RECORD EXTRACTS START

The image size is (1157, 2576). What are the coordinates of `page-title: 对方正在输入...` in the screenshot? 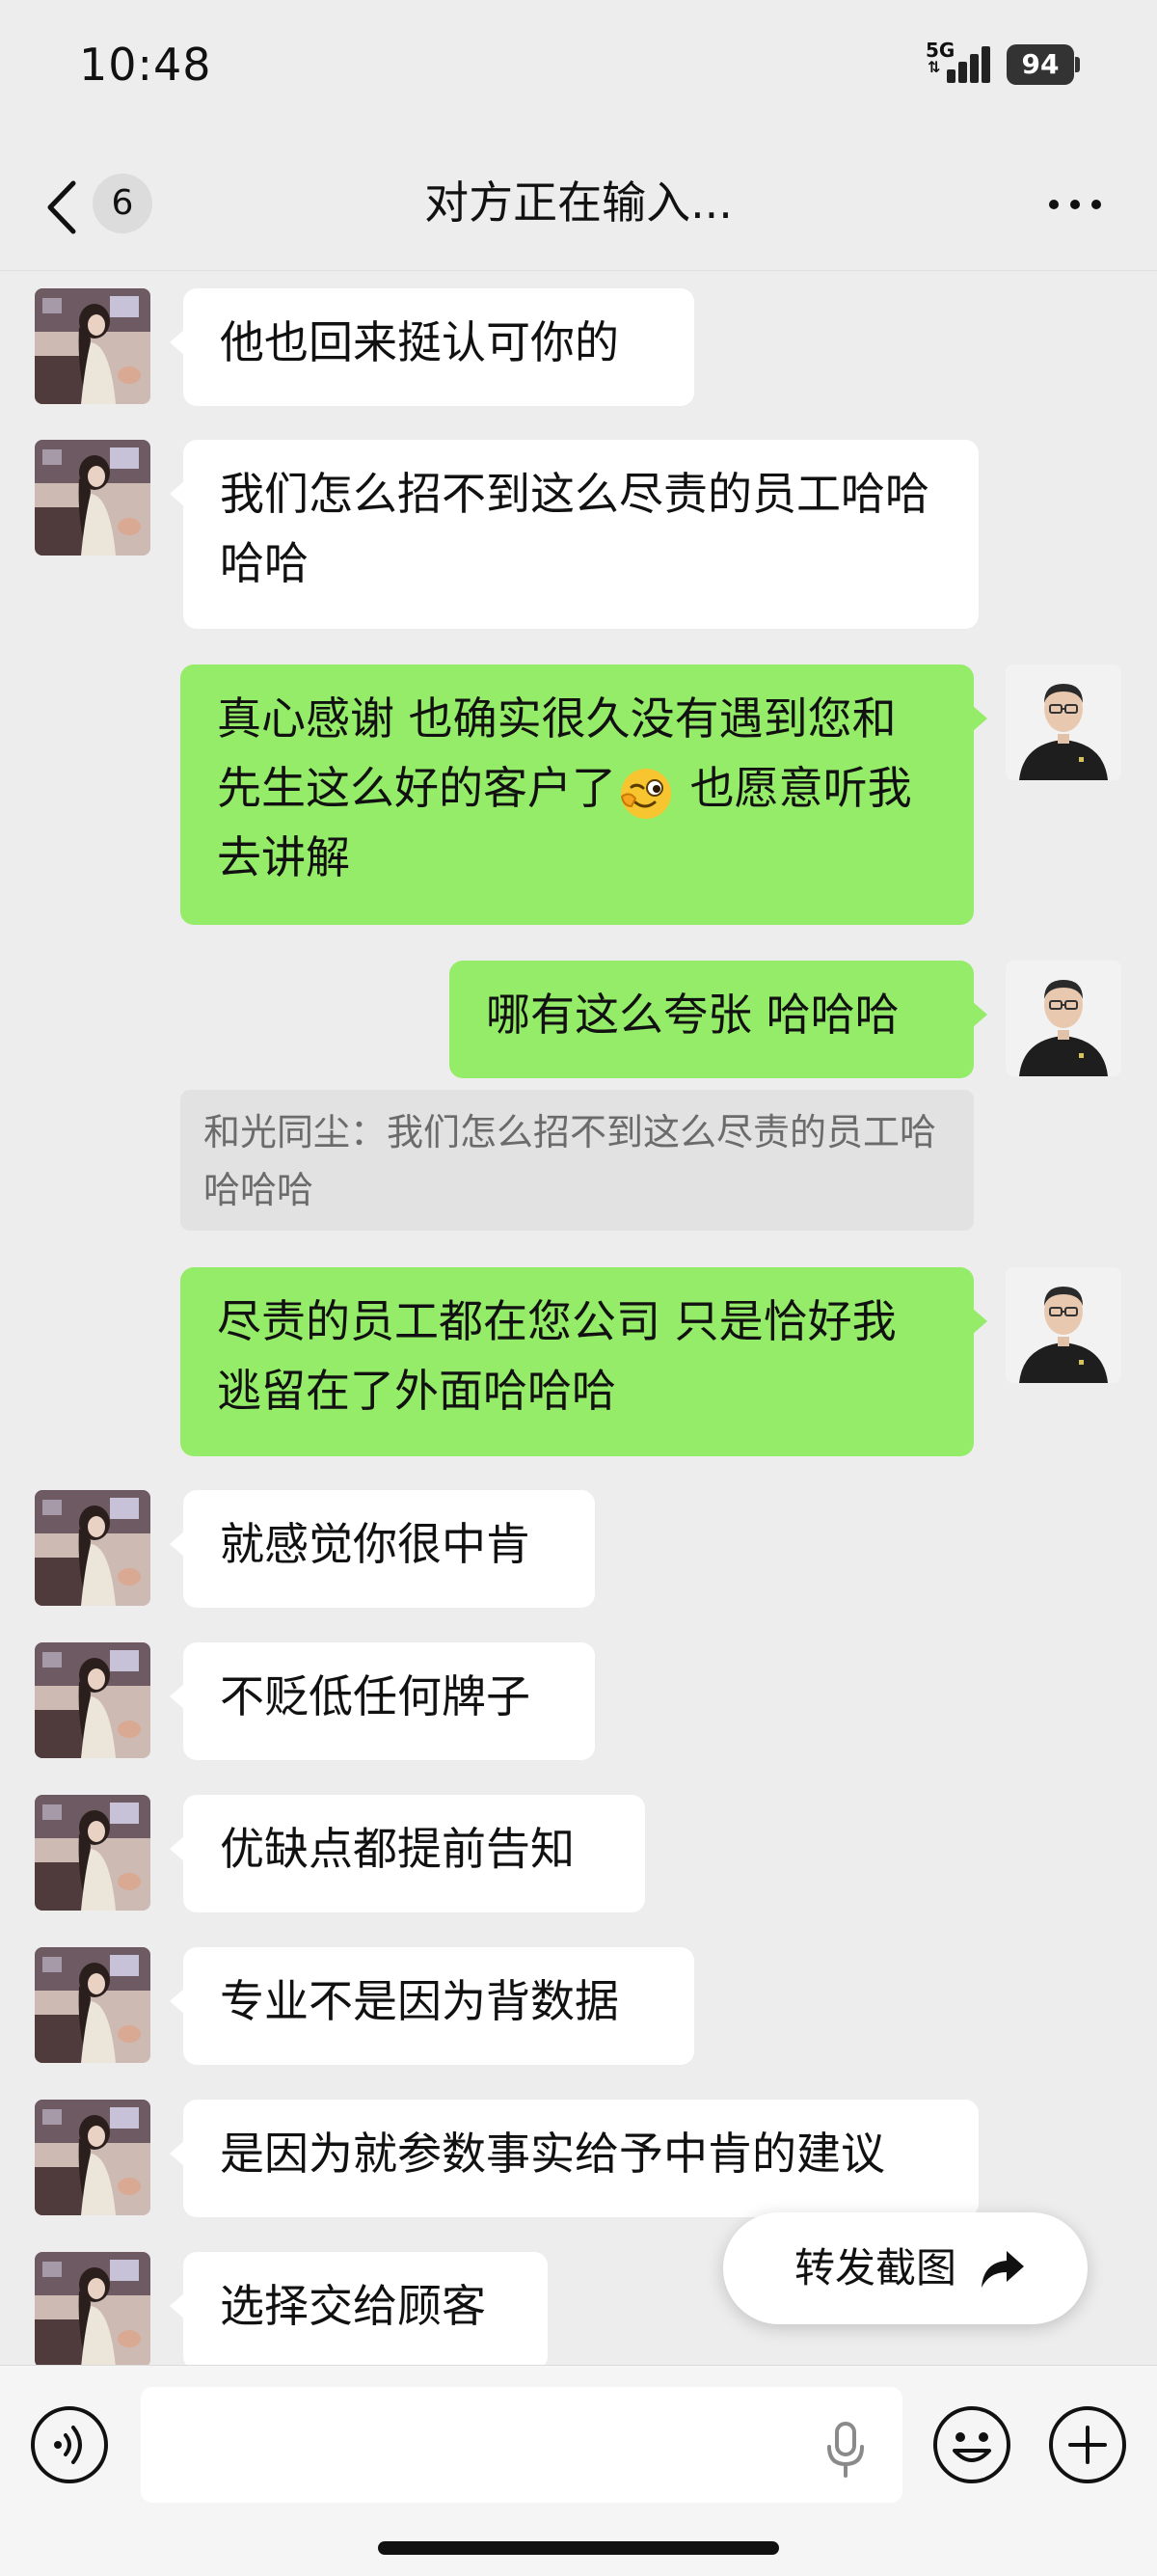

RECORD EXTRACTS END
RECORD EXTRACTS START

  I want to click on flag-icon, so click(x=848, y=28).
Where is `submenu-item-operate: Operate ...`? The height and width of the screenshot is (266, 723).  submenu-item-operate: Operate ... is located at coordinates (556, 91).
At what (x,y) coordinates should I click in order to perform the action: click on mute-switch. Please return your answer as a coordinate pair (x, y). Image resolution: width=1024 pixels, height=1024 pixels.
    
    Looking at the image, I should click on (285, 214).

RECORD EXTRACTS END

» **TASK DETAILS**
Write out, word for word, the stretch of rows from the one containing "coordinates (556, 91)." through the one containing "Looking at the", both included.

» **ANSWER**
Where is `submenu-item-operate: Operate ...`? The height and width of the screenshot is (266, 723).  submenu-item-operate: Operate ... is located at coordinates (556, 91).
At what (x,y) coordinates should I click in order to perform the action: click on mute-switch. Please return your answer as a coordinate pair (x, y). Image resolution: width=1024 pixels, height=1024 pixels.
    
    Looking at the image, I should click on (285, 214).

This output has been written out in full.